Self-defeating behaviors are often deeply entrenched. They’re often really hard to overcome. And if at first you don’t succeed, try, try and try again. There’s also another proverb that I love. “Fall down seven times, stand up eight.” Don’t let your first attempt, and perhaps failure, rule your life. Don’t let that be your answer. Don’t let that be where you both start and stop. Be persistent. Keep trying. Even if you’ve tried 10 times before, try again. Try using some of these strategies and techniques that we’ve gone over today. Seek help, for example, from a support group, if you haven’t been able to manage to do it on your own. But whatever you do, do not give up. Stay persistent on your path, in your quest to eliminate the self-defeating behaviors.
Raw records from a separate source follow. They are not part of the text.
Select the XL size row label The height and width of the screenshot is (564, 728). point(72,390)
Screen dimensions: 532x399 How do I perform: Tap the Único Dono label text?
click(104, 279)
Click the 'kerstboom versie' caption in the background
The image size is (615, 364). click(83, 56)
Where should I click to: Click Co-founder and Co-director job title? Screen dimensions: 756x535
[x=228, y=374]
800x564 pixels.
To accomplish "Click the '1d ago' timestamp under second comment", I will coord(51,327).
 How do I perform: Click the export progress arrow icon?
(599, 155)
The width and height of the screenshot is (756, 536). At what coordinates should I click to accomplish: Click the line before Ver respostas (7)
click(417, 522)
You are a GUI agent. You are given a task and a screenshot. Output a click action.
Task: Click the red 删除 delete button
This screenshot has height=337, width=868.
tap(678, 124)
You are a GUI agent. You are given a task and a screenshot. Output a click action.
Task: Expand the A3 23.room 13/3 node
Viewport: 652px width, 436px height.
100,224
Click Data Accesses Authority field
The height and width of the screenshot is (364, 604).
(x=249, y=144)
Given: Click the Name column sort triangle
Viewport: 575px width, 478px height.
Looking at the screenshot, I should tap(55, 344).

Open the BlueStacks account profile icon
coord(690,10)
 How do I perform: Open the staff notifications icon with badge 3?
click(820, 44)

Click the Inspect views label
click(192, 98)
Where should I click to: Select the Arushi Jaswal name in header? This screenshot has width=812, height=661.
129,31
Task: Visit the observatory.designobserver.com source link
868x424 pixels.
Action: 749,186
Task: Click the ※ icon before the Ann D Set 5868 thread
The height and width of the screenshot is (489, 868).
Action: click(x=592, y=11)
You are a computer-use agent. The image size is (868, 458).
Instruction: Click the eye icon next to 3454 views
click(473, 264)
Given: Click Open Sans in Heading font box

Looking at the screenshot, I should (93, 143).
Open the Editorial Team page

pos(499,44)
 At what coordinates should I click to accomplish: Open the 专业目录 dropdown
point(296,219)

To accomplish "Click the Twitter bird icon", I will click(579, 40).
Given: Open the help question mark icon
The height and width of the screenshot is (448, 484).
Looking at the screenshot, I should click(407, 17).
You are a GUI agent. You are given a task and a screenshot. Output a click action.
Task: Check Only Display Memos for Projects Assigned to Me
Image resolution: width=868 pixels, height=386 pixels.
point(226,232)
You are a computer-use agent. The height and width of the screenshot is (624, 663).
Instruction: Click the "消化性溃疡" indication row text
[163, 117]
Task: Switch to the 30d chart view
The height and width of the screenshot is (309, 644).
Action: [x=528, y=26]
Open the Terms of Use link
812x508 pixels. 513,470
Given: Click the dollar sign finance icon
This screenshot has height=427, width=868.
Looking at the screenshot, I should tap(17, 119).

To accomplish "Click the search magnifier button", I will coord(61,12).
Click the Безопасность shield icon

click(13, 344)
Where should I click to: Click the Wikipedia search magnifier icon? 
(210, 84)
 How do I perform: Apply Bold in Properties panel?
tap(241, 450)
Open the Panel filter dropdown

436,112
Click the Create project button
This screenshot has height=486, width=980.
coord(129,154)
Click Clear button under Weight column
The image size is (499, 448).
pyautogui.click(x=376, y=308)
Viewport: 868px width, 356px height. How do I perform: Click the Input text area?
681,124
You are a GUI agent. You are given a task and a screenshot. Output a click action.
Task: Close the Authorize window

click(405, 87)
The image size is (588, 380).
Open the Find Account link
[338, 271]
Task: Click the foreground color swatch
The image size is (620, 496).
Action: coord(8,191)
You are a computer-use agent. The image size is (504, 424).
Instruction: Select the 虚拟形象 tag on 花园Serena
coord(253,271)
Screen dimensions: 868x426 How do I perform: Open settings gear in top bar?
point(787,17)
Because unless you eliminate those behaviors, you won’t have the chance to realize your fullest capabilities to become all that you’re capable of being, on the work front, on the health front, on the home front. And to not do that is depriving yourself of a rich, full life. It’s depriving yourself of your path to deepest fulfillment. So be persistent. Stay on course. Never give up. And I’d love to hear from you. So don’t forget to leave a comment and a rating as well. And, if you’d like to get a copy of my new book, The 3 Alarms, please head over to my website at ericpartaker.com. That’s E-R-I-C, ericpartaker.com, where you can pick up a free digital copy of my new best-selling book, The 3 Alarms.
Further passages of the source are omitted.